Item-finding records

* BEGIN *

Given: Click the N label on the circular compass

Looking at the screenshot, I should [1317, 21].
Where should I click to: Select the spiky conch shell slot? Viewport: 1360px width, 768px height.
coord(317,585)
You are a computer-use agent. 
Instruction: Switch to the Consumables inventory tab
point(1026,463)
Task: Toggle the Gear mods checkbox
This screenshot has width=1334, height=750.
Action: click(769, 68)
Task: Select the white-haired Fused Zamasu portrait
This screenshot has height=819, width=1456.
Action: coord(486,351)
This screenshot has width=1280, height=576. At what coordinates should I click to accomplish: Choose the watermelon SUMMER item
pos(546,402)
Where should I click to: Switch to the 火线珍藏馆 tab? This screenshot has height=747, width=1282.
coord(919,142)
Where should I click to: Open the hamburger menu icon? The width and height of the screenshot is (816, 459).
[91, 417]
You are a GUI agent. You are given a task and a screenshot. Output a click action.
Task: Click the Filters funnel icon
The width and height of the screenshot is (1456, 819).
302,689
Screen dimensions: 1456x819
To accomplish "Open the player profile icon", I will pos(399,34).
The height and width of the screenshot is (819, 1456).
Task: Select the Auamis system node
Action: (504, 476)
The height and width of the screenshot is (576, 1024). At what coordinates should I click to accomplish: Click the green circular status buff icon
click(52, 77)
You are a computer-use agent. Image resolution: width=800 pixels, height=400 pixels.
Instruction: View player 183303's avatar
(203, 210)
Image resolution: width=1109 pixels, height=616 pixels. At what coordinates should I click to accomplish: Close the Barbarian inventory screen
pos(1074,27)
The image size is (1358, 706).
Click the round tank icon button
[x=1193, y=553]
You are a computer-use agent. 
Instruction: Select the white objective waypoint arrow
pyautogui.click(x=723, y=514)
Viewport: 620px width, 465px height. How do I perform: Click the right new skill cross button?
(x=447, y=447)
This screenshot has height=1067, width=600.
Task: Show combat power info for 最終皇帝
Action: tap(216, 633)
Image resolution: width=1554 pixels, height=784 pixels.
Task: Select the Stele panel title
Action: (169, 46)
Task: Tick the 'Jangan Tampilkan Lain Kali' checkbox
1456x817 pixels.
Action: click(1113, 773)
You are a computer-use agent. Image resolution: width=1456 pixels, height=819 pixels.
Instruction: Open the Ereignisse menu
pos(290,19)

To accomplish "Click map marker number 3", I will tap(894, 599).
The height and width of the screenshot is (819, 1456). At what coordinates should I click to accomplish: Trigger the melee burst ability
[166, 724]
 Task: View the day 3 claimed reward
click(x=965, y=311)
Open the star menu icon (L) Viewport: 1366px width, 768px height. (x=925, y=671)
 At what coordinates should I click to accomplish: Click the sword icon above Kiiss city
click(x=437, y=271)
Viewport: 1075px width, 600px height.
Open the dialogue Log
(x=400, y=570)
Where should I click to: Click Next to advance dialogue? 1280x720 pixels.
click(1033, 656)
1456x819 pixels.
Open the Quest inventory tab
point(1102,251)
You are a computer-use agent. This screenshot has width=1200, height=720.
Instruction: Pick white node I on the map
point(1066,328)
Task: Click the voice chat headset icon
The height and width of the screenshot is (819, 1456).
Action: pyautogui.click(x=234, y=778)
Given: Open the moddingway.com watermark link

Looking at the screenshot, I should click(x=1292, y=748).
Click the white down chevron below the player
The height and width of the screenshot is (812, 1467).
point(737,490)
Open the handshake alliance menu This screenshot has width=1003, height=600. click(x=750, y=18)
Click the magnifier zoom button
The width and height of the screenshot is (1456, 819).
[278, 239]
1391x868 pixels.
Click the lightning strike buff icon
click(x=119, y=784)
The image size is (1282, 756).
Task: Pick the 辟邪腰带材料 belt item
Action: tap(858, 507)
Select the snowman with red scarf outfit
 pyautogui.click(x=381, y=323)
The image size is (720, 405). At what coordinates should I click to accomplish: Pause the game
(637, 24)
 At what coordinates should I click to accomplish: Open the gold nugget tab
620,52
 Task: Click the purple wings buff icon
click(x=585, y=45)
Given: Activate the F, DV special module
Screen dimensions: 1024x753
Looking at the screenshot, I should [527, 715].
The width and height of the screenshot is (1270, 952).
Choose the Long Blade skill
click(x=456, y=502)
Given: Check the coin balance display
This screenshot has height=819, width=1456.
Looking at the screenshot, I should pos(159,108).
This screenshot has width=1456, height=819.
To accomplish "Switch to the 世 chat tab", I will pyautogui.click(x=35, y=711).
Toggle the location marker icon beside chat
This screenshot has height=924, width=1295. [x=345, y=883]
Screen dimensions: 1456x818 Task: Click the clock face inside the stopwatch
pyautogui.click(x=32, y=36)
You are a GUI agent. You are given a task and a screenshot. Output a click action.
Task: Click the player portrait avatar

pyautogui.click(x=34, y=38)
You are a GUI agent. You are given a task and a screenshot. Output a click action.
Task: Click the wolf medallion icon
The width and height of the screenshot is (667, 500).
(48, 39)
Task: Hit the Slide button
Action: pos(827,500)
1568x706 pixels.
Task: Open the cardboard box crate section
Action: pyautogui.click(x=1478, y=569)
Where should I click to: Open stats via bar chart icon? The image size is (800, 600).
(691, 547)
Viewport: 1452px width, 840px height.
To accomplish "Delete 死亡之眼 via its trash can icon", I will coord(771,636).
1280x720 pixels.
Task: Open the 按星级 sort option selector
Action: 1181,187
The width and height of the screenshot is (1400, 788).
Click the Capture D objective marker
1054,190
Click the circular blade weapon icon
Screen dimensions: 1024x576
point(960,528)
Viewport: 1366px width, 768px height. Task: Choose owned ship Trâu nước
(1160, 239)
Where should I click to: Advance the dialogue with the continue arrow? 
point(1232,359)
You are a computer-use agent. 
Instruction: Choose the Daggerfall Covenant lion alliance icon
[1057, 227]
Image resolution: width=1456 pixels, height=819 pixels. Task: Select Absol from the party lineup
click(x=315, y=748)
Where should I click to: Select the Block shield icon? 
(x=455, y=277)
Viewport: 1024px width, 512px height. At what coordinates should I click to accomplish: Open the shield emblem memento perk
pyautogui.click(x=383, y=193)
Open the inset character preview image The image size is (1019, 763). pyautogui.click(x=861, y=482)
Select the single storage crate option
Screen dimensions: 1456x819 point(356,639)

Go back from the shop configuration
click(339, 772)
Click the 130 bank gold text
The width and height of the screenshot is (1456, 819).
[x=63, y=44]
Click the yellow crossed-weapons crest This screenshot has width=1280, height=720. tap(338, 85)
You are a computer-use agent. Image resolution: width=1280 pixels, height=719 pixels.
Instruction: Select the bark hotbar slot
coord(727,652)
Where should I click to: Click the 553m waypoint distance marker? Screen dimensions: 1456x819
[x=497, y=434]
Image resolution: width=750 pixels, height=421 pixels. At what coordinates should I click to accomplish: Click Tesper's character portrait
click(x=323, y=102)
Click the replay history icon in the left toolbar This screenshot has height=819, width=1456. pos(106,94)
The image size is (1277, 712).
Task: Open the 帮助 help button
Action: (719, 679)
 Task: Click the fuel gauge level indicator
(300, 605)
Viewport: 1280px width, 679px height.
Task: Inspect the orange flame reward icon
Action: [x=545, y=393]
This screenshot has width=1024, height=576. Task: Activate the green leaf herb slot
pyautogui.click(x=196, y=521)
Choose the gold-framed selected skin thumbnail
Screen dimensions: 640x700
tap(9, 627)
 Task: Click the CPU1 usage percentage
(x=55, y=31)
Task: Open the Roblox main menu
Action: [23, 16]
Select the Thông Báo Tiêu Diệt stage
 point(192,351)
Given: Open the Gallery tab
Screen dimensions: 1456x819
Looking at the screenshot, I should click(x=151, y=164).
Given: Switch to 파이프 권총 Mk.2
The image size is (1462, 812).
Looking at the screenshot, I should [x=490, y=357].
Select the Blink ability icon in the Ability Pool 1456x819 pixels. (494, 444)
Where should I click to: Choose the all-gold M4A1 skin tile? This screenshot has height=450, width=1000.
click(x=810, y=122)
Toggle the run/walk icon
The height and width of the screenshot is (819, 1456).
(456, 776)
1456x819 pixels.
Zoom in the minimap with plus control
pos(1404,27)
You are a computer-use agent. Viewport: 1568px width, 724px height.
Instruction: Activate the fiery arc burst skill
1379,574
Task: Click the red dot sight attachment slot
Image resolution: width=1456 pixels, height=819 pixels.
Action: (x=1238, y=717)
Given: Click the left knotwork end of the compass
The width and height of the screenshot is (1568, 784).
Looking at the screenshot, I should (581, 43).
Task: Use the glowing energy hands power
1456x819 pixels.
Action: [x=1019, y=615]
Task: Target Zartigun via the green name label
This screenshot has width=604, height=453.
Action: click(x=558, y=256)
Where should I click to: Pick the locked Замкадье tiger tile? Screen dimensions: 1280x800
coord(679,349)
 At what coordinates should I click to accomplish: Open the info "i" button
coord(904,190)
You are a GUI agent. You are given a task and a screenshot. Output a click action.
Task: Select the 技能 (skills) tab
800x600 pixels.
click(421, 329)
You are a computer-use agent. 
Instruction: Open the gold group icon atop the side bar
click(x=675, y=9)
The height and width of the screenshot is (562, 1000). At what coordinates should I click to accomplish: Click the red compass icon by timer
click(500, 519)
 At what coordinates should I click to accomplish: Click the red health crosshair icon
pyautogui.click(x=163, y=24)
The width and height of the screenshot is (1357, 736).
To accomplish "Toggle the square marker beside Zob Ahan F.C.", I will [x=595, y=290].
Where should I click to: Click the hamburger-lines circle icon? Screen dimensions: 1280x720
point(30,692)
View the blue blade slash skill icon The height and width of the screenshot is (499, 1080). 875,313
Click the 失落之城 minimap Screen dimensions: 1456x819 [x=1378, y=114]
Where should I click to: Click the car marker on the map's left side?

* END *

**WORK TO COMPLETE:** Rewrite the items from the line containing "Viewport: 1366px width, 768px height. Task: Choose" through the line containing "(x=455, y=277)", keeping every request and raising each coordinate in the answers by 34.

**EXPECTED ANSWER:**
Viewport: 1366px width, 768px height. Task: Choose owned ship Trâu nước
(1194, 273)
Where should I click to: Advance the dialogue with the continue arrow? 
point(1266,393)
You are a computer-use agent. 
Instruction: Choose the Daggerfall Covenant lion alliance icon
[1091, 261]
Image resolution: width=1456 pixels, height=819 pixels. Task: Select Absol from the party lineup
click(x=349, y=782)
Where should I click to: Select the Block shield icon? 
(x=489, y=311)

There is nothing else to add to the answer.